フィンにとってカンセルギの騎兵隊長の印象は既に最悪。

出港前に顔なんぞ見たくもなかったのだが、わざわざ船の点検だか見回りだとかでうろうろされて非常に気分の悪い思いをした。

おまけにずっとこちらを睨んでいたものだから、あの視線を思い出すと非常に腹立たしく苛々が収まらなくなる。

「あの、ハゲカラスめ…」

フィンがそうぼやくと、隣から明るく笑う声。

しまった。

今はバクペイド行きの船の中だった。

そしてけらけらと笑うこの男性はドラゴニア城内に勤務する国内政務長官補佐殿。それなりに偉い立場のお方だ。

名はケンショウ・リク。

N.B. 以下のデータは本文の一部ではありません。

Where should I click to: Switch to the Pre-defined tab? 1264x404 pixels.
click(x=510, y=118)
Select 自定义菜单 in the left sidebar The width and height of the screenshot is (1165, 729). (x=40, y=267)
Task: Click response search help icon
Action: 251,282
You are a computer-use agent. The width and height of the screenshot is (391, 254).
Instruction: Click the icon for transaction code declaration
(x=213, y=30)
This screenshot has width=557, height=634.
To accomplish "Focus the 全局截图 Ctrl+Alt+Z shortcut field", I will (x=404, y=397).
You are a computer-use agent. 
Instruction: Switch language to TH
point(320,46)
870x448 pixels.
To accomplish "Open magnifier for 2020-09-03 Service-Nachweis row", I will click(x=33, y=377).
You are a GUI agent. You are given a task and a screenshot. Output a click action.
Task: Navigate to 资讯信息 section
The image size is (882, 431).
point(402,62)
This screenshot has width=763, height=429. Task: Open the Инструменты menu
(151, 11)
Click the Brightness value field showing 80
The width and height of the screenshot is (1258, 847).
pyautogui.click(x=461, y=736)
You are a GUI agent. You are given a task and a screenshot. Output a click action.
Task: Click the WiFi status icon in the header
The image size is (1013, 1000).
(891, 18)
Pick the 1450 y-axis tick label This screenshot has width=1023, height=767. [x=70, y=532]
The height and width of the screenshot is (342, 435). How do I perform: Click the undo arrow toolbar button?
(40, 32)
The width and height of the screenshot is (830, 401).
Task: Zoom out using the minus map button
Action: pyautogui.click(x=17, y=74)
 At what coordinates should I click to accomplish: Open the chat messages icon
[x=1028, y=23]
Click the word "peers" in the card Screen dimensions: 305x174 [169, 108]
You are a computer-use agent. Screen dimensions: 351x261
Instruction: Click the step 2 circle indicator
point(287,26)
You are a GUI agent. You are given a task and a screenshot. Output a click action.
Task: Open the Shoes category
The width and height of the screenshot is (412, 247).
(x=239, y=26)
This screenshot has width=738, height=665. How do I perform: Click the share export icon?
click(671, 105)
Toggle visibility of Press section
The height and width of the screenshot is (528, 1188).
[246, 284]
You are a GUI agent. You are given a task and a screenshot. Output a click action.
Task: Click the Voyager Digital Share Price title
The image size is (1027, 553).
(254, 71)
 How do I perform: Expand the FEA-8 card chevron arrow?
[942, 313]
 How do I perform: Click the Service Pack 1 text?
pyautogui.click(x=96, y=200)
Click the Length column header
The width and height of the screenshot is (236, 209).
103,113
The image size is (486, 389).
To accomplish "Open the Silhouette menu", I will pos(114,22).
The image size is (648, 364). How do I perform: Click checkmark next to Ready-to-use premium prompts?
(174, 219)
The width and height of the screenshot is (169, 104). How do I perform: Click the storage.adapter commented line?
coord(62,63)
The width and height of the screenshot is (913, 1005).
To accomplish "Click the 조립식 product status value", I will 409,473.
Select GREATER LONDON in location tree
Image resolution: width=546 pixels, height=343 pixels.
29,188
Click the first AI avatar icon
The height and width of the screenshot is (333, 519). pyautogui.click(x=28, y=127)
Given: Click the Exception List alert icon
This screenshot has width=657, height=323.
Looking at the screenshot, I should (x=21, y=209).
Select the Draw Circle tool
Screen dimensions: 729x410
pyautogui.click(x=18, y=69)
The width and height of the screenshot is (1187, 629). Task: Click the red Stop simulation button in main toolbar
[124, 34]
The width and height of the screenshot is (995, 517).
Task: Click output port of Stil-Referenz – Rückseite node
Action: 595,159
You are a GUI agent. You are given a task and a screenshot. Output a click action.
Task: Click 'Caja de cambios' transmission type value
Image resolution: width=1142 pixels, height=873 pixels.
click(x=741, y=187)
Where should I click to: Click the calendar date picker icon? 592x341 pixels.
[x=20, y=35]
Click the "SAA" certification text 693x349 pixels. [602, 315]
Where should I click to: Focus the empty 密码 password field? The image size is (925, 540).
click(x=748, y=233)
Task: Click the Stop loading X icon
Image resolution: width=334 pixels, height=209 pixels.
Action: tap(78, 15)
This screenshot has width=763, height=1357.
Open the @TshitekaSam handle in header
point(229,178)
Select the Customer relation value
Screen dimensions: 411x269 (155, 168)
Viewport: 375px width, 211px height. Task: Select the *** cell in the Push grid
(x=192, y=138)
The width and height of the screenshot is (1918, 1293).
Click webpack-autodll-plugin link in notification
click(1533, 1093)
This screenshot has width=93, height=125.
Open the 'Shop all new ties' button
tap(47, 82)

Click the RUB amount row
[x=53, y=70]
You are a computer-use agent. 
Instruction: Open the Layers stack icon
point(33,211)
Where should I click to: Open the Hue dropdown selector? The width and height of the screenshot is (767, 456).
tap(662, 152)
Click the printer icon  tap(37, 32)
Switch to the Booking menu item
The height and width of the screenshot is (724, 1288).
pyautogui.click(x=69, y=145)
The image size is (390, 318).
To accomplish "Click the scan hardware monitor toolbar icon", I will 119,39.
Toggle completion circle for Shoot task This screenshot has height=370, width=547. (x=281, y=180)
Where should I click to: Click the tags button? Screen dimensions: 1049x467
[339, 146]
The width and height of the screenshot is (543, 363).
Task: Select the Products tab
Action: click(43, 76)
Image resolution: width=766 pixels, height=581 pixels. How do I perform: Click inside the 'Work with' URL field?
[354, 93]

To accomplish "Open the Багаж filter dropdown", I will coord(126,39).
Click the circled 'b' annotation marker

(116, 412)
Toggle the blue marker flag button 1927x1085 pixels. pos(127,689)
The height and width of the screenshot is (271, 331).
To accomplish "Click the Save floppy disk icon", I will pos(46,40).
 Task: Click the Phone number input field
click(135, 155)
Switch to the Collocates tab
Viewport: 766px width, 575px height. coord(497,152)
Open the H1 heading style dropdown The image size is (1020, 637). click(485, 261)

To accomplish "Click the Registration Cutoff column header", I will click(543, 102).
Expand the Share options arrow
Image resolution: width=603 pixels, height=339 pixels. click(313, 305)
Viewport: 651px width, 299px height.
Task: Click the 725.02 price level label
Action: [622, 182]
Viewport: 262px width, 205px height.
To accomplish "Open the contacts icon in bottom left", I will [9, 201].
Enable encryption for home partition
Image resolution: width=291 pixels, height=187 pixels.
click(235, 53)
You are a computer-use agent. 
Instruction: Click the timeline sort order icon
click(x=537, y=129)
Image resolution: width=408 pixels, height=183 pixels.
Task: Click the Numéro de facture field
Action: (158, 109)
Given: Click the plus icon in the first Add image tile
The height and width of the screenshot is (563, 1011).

東の大国、遜皇国からの移民三世だという。

小柄で背丈はフィンと同じくらい、年齢は三十七だというがどう見ても二十歳そこそこ。もし初対面で同い年と言われたら信じてしまいそうだ。

そしてフィンが憧れてやまないナンバーワンドラゴンナイト、チューエン・リンの幼馴染みであり親友であるというのも知られたこと。

つまり、そんなお方に失言を聞かれてしまったことになるフィン。

「も、申し訳ありません!」

慌ててフィンは言い繕う。

ケンショウはまだ笑っていた。

「いいよいいよ。ハゲカラスってカンセルギ駐在の騎兵隊長でしょ?若い子のつけるあだ名って秀逸だよね」

「あの…どうか忘れて下さい」

「なんで?面白いのに。ハゲは頭髪だよね。カラスってのは姓がアガカラスだから?」

真面目で清廉、そして堅物。そんな人だと聞いてはいたのだけれど、実際はよく笑う気さくな人だ。

「それよりもさ、ほらチーズが垂れていて勿体ないよ。ナデシコが狙っているから食べちゃいなよ」

言われて、船内で食事をしていたことを思い出す。

手に持ったハンバーガーはケンショウの言う通り、チーズをふんだんに使っていて蕩けたチーズが皿に溢れていた。

ナデシコは女性にしては長身、垂れ気味の目をした一見すると美女。船上の男が二度見するのは美貌ばかりでなく、彼女の前にでんと積まれた皿。今は人の顔ほどもあるデカいドリンクを飲んでいるが、

「フィン、いらないなら寄越せ。代わりに食ってやる」

まだまだ食欲は満たされない様子。

欲しいなら渡しても良いのだが、それはケンショウが制止した。

「ダメ。これから体力と神経使うんだから、フィンもちゃんと食べないと」

そう言われてはフィンも食べる他なく、冷えたハンバーガーを噛った。

不味いわけではないが、ソースの味が濃い。素材の味をしっかり引き立ててくれるシェイラの手料理が既に懐かしく感じた。

もそもそと小さい口でやっとハンバーガーを食べ切ると、ナデシコの前にどデカいパンケーキ。

「ちょっと、一人占め?シェアしなさい、シェア」

ケンショウがそう言って一人分を切り分け、フィンの前に置く。

ケンショウとナデシコに礼を言ってフィンはそれを口に運んだ。ケンショウは食べずにコーヒーを啜っている。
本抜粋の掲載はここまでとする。